The human brain can quickly and accurately split speech units from continuously changing auditory signals, then recognize correct words and integrate them with the preceding context to understand speech, involving hierarchical and dynamic interaction processes. Prediction, operating by pre-activation, may be one of the intrinsic mechanisms in speech comprehension. Production-based prediction may be the underlying mechanism in making active prediction, and the theory claims that comprehenders use their production system to predict upcoming words, which can occur at any level and stage, with lower-level information following higher-level information. Although many studies have explored the contents of lexical prediction and verified the pre-activation effect at multiple levels, the relevant experimental paradigms and the nature of hierarchical speech prediction are not yet been fully understood. Therefore, the present study conducted three experiments to explore the validity of the visual world paradigm as well as to investigate the relationship between high-level semantic prediction and low-level phonological prediction, gradually.
Experiment 1 focused on the possible influence of the preview duration on the preactivation effect in a visual world paradigm experiment. Results showed that shortening the preview to 1000 ms affected the onset of the pre-activation effect but still reproduced the effect similar to the previous study which was conducted under 2000 ms preview, indicating that changing the preview did not fundamentally affect the emergence of the semantic and phonological pre-activation effect, which reveals that the lexical pre-activation effect is somewhat robust. Experiment 2 focused on the influence of sentence context on the semantic pre-activation effect, and found that the experimental effect was stronger when the semantically related words were more easily integrated with the sentence context, so the semantic pre一activation effect at this time was essentially a joint outcome of contextual integration and lexical prediction rather than the pre-activation effect alone, suggesting that the contextual integration factor may interfere with the interpretation of the semantic pre一activation effect when using visual world paradigm to explore lexical prediction. Using materials that could exclude the influence of sentence context, Experiment 3 focused on the time course of semantic and phonological pre-activation effect and the hierarchical relationship between them again. Results showed that the semantic pre-activation effect occurred earlier and was stronger than the phonological pre-activation effect, which is in line with the hypothesis of the prediction-by-production theory, supporting the statement that "the pre-activation at lower levels follows pre-activation at higher levels".

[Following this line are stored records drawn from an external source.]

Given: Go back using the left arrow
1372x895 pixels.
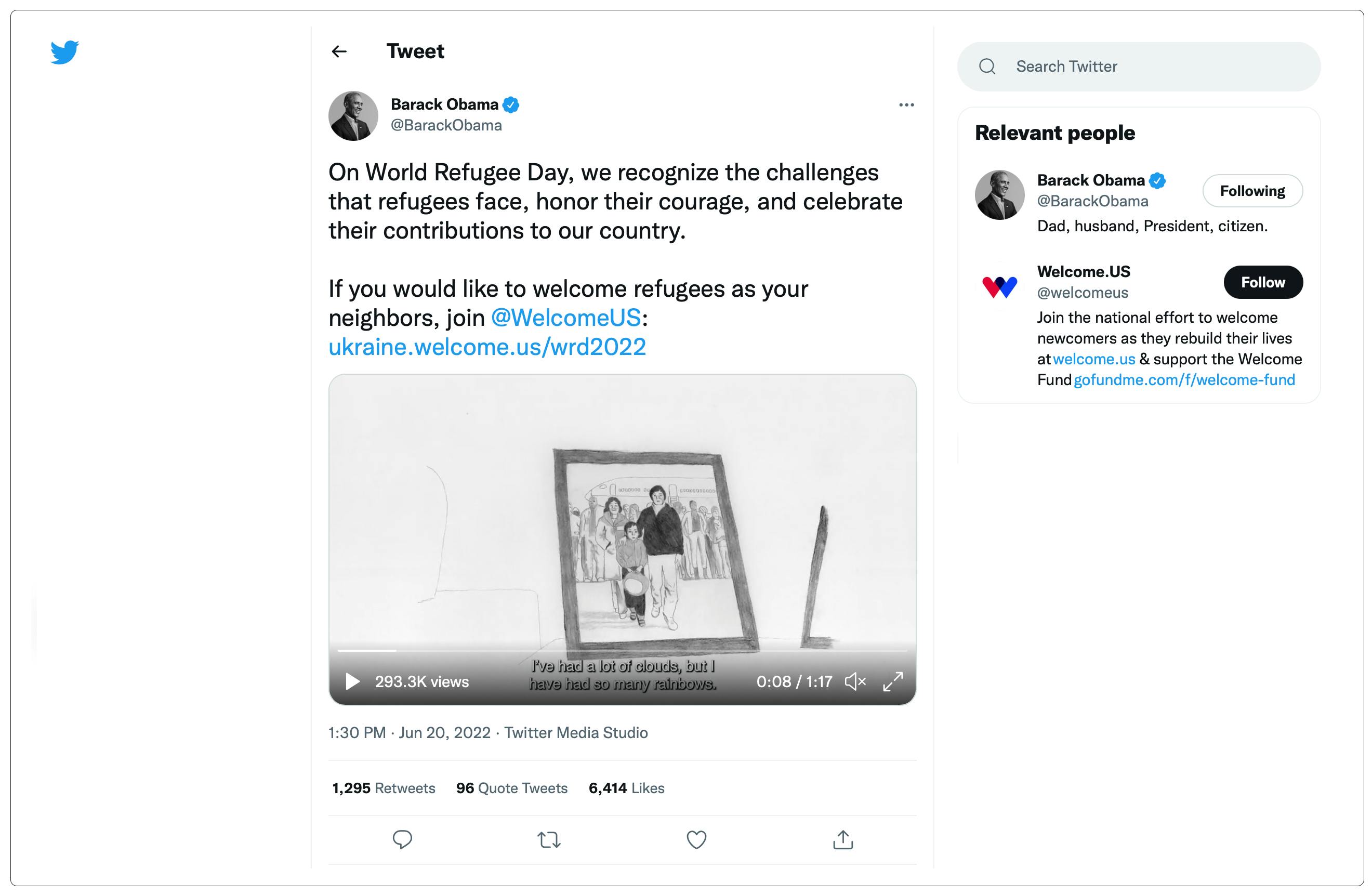Looking at the screenshot, I should pyautogui.click(x=339, y=52).
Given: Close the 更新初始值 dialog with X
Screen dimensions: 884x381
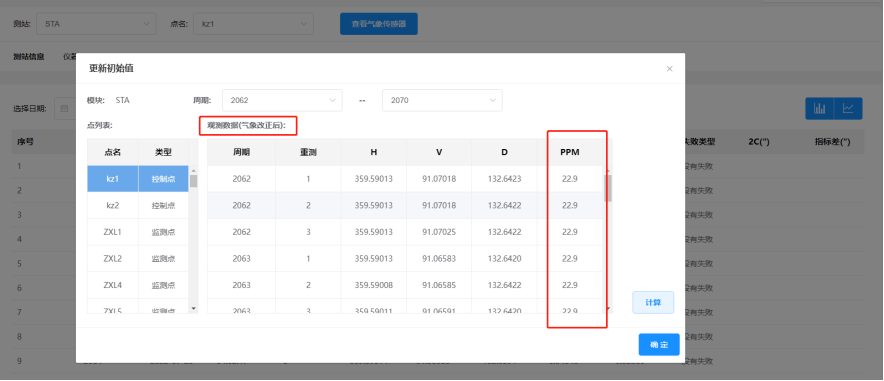Looking at the screenshot, I should click(x=669, y=69).
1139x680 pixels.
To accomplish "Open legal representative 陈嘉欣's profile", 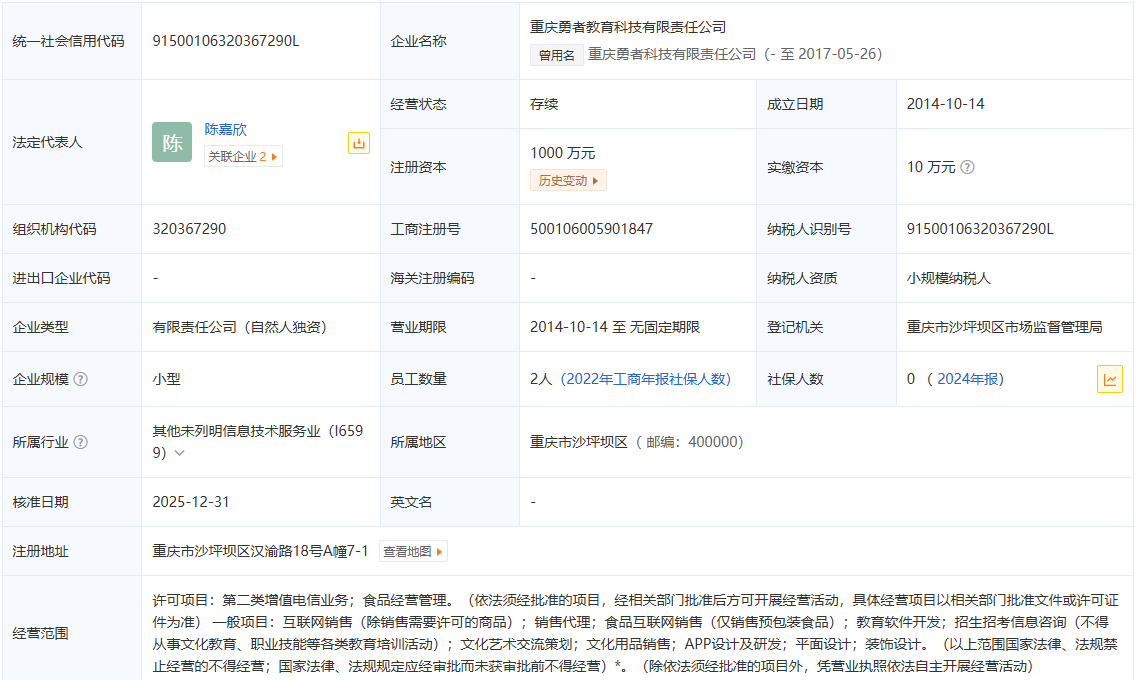I will 226,129.
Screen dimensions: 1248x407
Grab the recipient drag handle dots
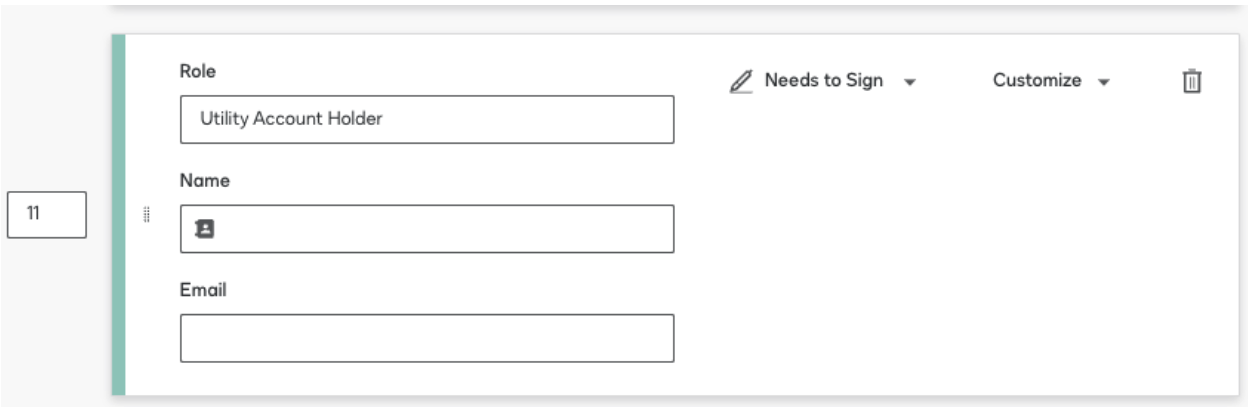tap(146, 214)
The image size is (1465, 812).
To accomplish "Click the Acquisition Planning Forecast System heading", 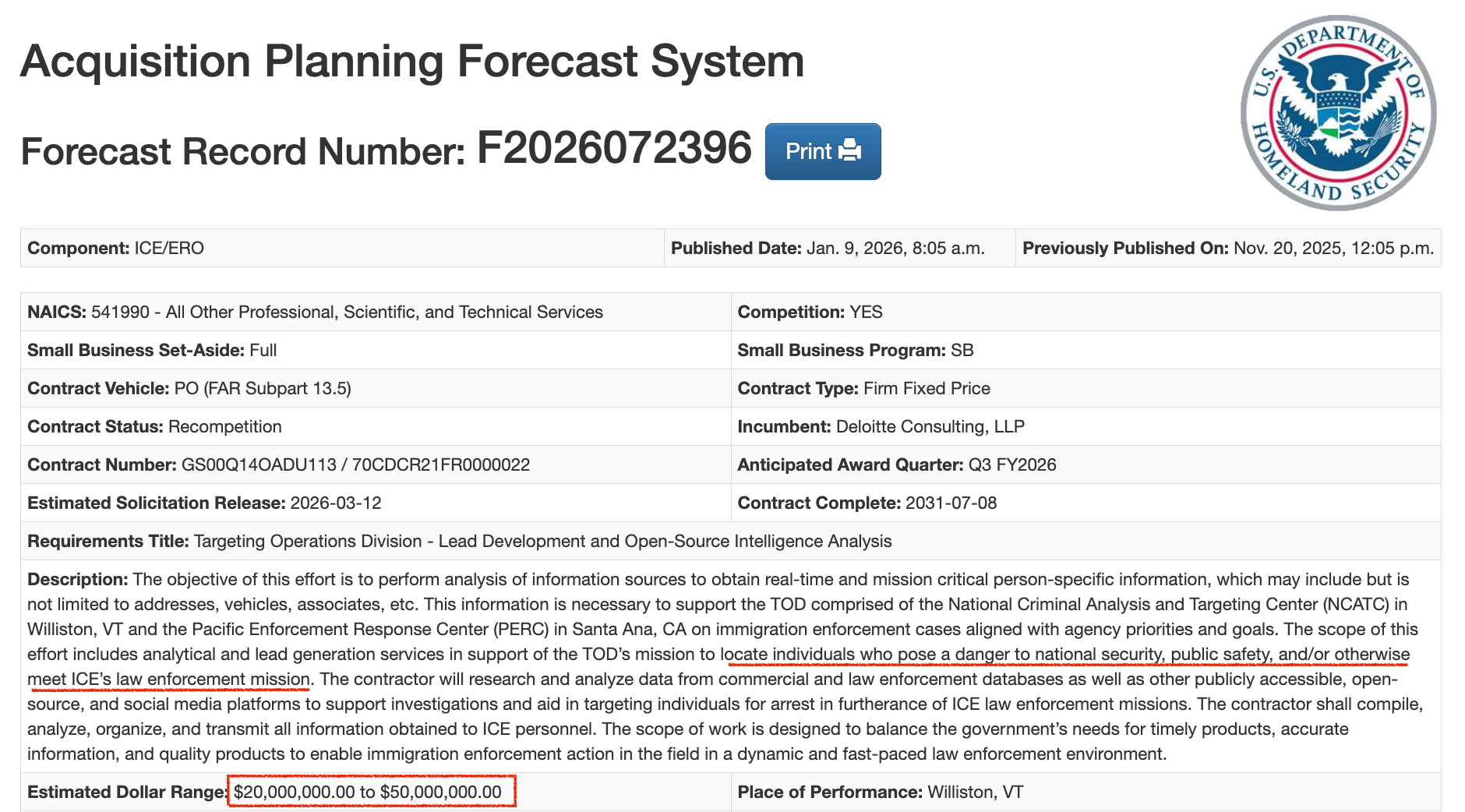I will [412, 61].
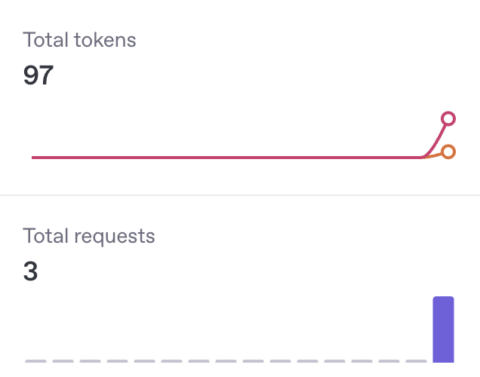The width and height of the screenshot is (480, 377).
Task: Click the orange circle marker on tokens chart
Action: tap(448, 152)
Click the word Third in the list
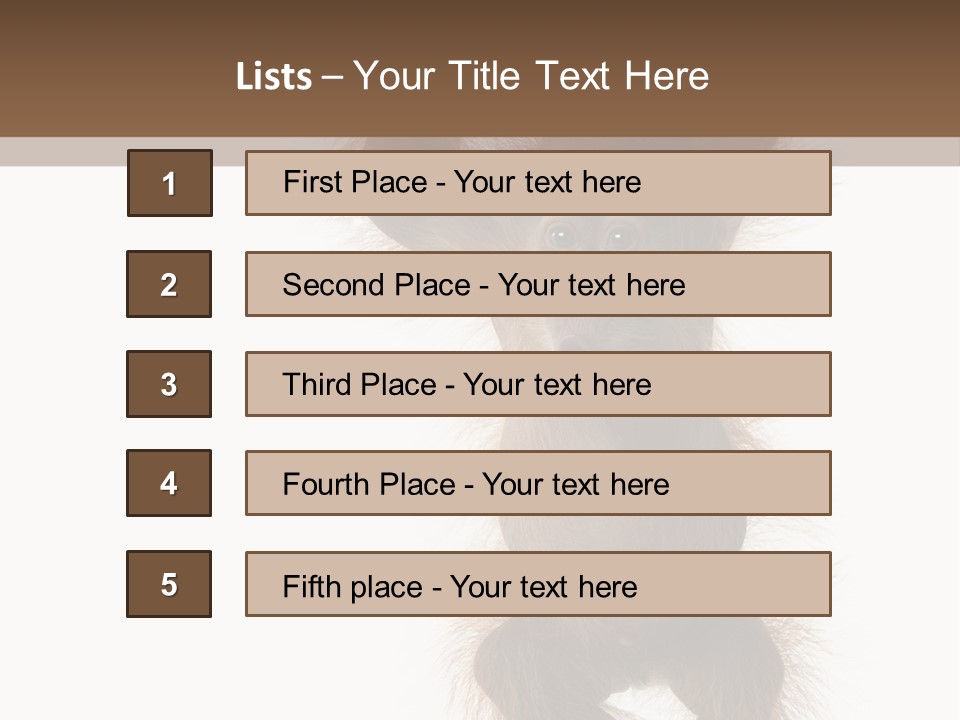Screen dimensions: 960x720 [317, 385]
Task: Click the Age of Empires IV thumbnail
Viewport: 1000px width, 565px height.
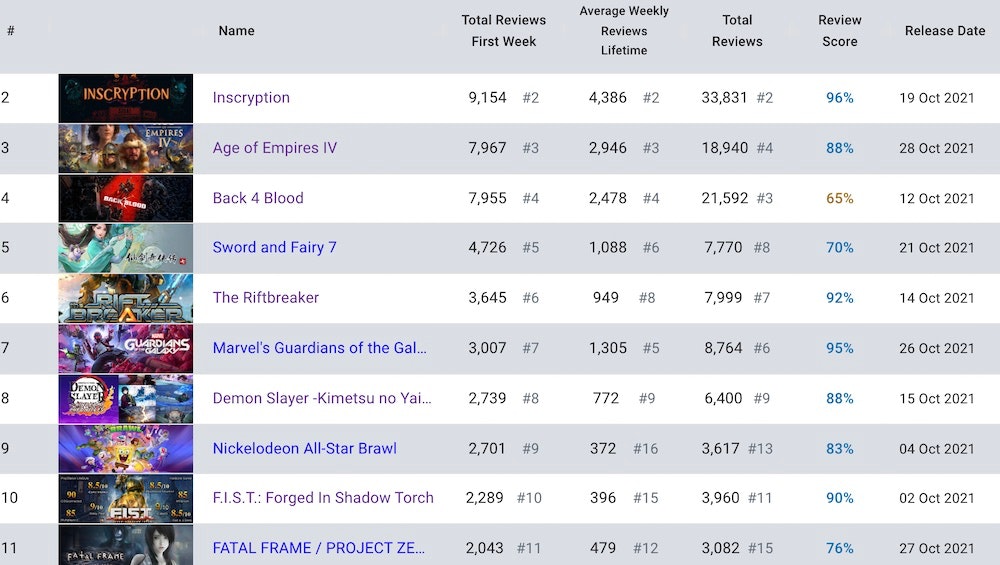Action: [126, 148]
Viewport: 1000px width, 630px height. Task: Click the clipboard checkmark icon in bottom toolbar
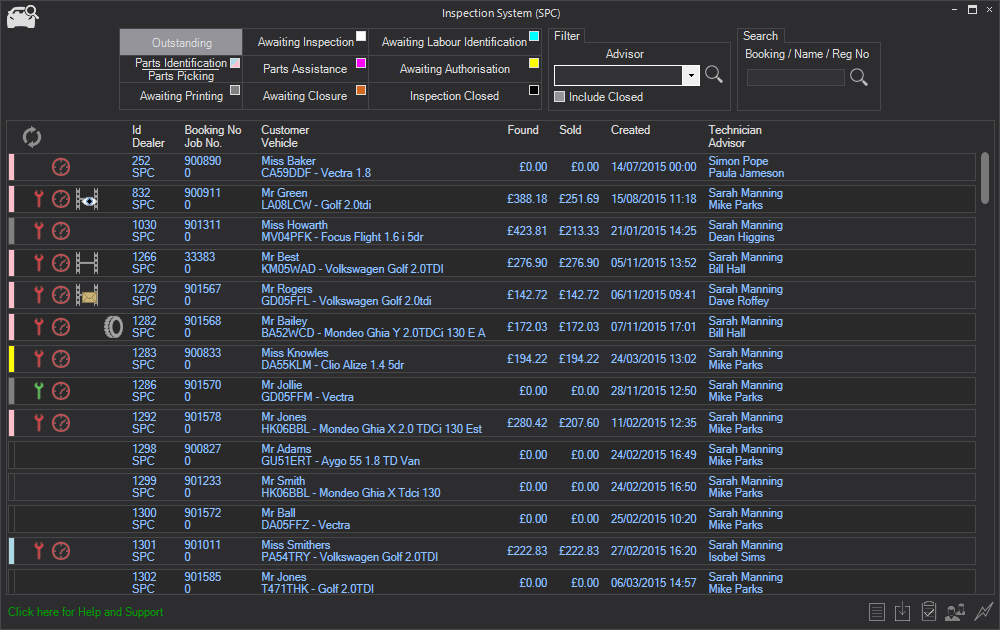click(x=928, y=611)
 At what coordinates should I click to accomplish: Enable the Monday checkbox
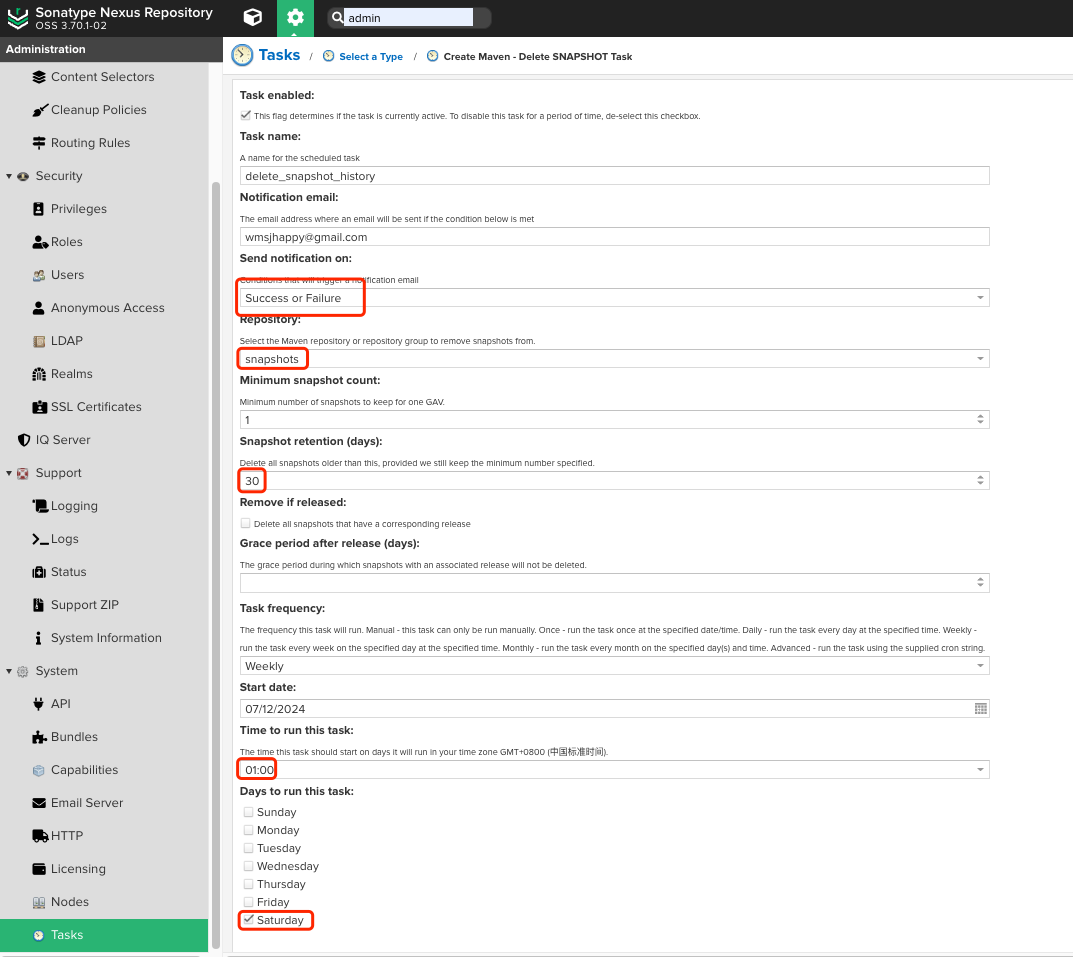pos(248,830)
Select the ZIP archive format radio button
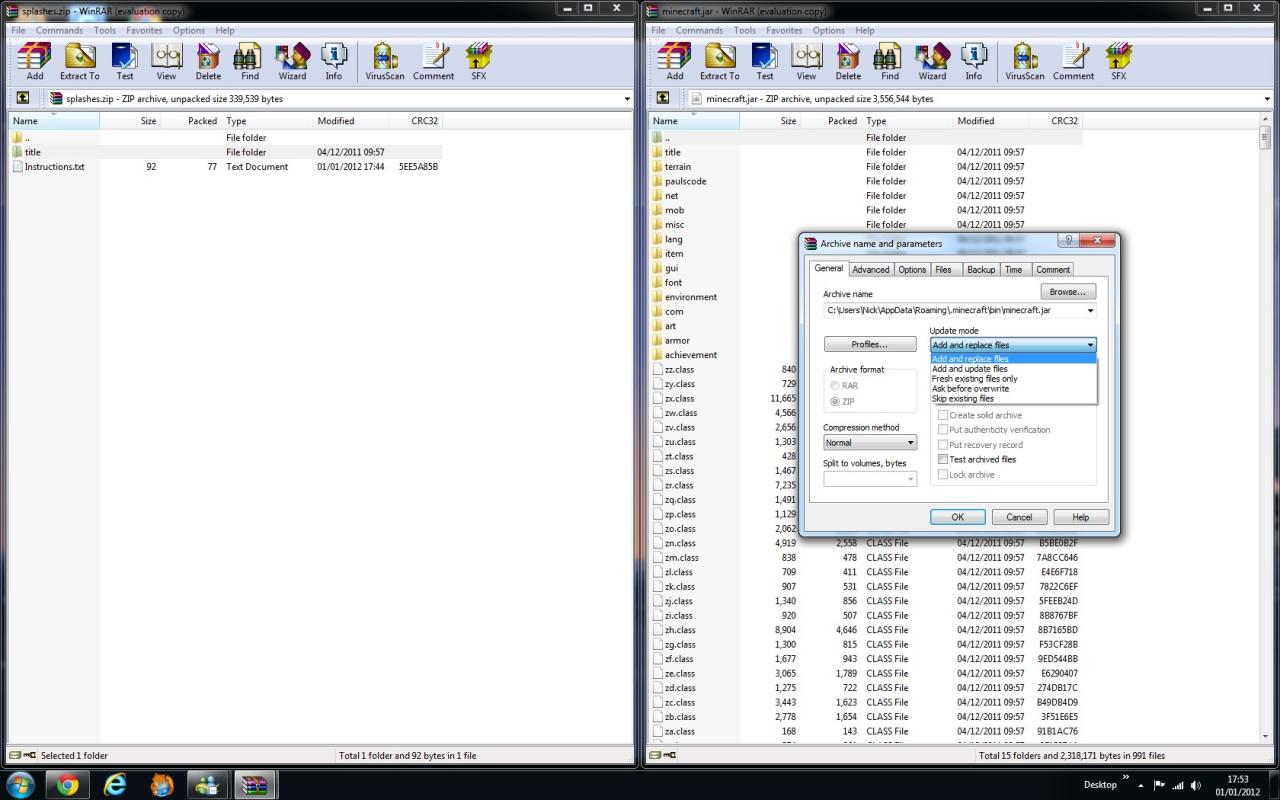The width and height of the screenshot is (1280, 800). [x=835, y=401]
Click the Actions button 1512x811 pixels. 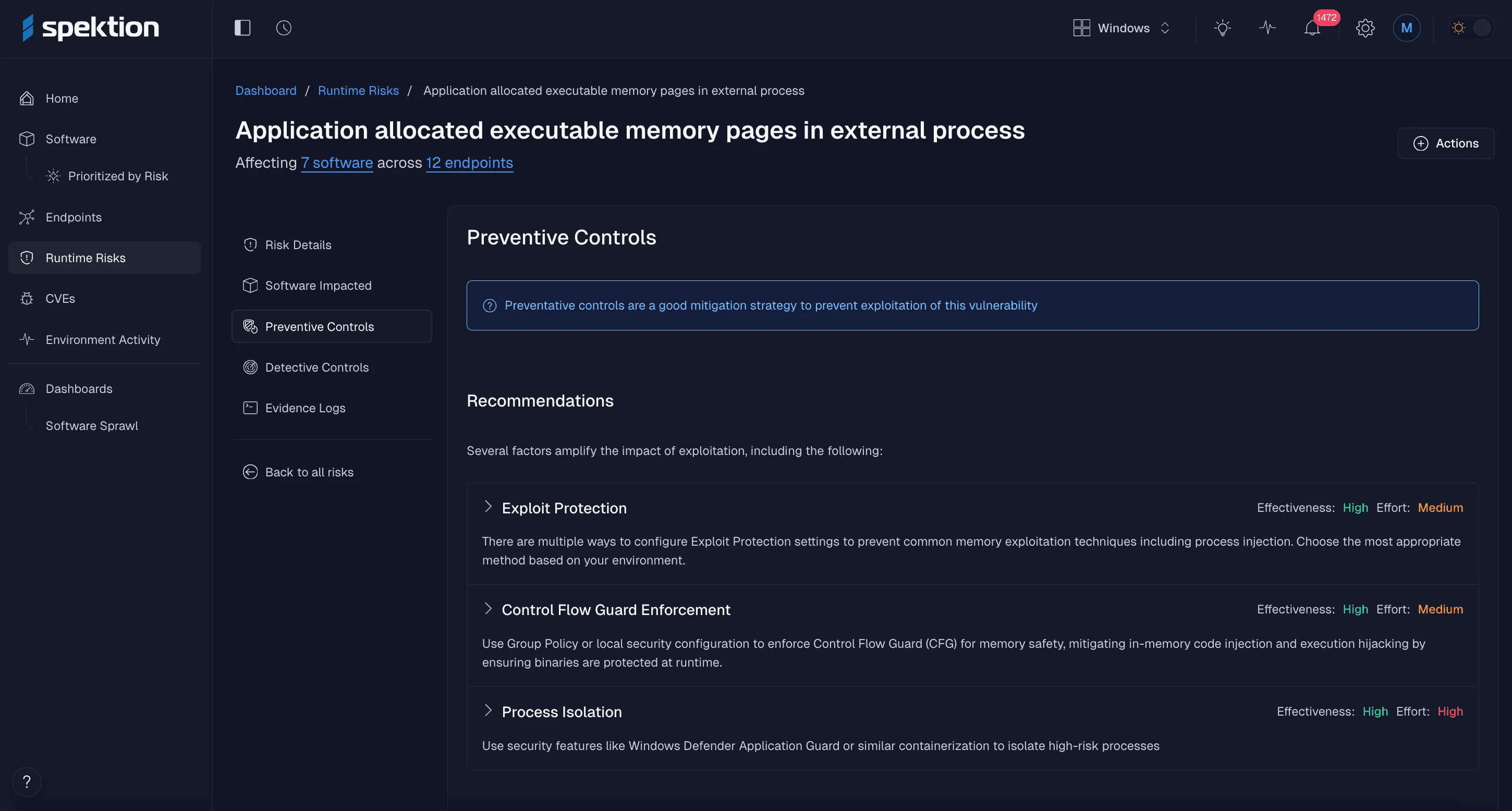click(1446, 143)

In conclusion, this study explored the cognitive process of lexical prediction during speech comprehension. After determining the validity of the experimental paradigm and excluding contextual interference, this study observed the existence of semantic and phonological pre-activation effects and characterized their differences in time course and effect strength, providing experimental evidence to support the prediction-by-production theory. This study helps convey a contribution to the future exploration of the cognitive mechanism of speech comprehension and prediction and provides a potential reference for fields of brain-inspired AI.